Scottish farmers are being warned about the rise in the incidence of blackleg in cattle following several cases of the disease being diagnosed.

Thurso Disease Surveillance Centre has confirmed a number of cases in the Caithness area following unexpected deaths.

Scotland’s Rural College vets are advising farmers to investigate the unexpected death of any cattle and consult their vet about the need to vaccinate youngstock when out on pasture. Blackleg is fatal, but can be easily prevented by vaccination.

The increase in cases of the disease, caused by the bacterium Clostridium chauvoei in soil, can lead to substantial losses. Cattle between six and 24 months old are particularly susceptible to blackleg. Affected animals are often found dead, although occasionally they may be lame and have a swollen upper limb before they die.

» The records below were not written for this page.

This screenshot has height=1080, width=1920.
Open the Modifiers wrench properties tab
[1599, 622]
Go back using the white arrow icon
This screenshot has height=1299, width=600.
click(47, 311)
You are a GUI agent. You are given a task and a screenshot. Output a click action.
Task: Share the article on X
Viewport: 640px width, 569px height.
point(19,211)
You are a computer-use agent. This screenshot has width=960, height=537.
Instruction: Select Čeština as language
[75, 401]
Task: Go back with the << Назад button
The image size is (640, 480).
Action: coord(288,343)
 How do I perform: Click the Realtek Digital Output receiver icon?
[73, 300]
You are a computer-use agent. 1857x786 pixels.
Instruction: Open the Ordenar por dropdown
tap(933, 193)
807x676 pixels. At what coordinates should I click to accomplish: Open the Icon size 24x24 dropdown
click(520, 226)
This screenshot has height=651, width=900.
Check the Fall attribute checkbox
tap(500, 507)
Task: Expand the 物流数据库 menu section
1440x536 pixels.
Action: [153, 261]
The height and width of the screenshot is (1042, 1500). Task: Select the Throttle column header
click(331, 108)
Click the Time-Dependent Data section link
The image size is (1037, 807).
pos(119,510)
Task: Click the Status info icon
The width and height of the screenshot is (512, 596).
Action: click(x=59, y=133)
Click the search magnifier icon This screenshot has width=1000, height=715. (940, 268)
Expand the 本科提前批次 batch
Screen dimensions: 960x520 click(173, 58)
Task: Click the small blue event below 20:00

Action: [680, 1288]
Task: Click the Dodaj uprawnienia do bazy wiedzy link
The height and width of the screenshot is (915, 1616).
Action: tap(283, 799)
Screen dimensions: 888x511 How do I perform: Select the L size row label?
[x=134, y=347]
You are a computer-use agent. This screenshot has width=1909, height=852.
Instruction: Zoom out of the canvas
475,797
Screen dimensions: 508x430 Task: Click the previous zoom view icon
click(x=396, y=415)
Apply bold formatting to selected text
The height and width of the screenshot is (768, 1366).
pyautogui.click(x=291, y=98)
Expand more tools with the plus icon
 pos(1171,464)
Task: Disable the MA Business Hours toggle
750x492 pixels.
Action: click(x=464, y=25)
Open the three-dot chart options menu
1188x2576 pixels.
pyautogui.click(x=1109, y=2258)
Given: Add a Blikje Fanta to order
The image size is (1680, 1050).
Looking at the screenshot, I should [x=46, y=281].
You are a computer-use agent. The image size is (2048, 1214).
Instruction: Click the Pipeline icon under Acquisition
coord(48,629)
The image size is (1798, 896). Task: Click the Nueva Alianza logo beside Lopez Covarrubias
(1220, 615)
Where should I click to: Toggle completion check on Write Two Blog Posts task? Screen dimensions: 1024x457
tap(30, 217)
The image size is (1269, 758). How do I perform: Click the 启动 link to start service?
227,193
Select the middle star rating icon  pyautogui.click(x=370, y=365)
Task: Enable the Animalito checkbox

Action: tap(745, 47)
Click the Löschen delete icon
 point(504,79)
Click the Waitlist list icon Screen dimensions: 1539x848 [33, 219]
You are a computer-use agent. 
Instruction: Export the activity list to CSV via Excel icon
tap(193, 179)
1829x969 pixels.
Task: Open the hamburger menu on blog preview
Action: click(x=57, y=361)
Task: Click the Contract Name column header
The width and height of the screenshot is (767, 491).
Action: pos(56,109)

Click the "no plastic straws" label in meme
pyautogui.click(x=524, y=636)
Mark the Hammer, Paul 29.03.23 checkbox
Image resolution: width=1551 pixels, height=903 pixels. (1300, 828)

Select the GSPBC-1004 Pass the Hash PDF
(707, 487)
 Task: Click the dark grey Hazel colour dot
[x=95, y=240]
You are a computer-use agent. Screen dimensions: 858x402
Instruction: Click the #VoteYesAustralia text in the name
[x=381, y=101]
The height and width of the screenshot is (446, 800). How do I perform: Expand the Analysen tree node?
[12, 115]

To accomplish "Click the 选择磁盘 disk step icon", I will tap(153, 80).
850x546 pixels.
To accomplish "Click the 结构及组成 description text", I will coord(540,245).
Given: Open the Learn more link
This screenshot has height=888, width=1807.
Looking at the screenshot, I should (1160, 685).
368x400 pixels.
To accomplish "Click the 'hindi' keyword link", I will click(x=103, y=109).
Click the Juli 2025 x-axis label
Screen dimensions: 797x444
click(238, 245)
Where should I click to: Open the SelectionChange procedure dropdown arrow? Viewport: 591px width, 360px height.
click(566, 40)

The bacterium that causes the disease can survive in soil for several years as highly-resistant spores, tough enough to withstand environmental challenges such as frost. Once in the animal’s body, the spores are activated. The bacteria then multiply, producing lethal toxins that spread throughout the body and cause rapid death of infected animals.

It is not unusual to see outbreaks of blackleg during the warmer months. Most bacteria prefer warmth and at this time of year youngstock are out to grass. Any disturbance of soil in grazing areas could expose clostridial spores and is considered to be a potent trigger factor.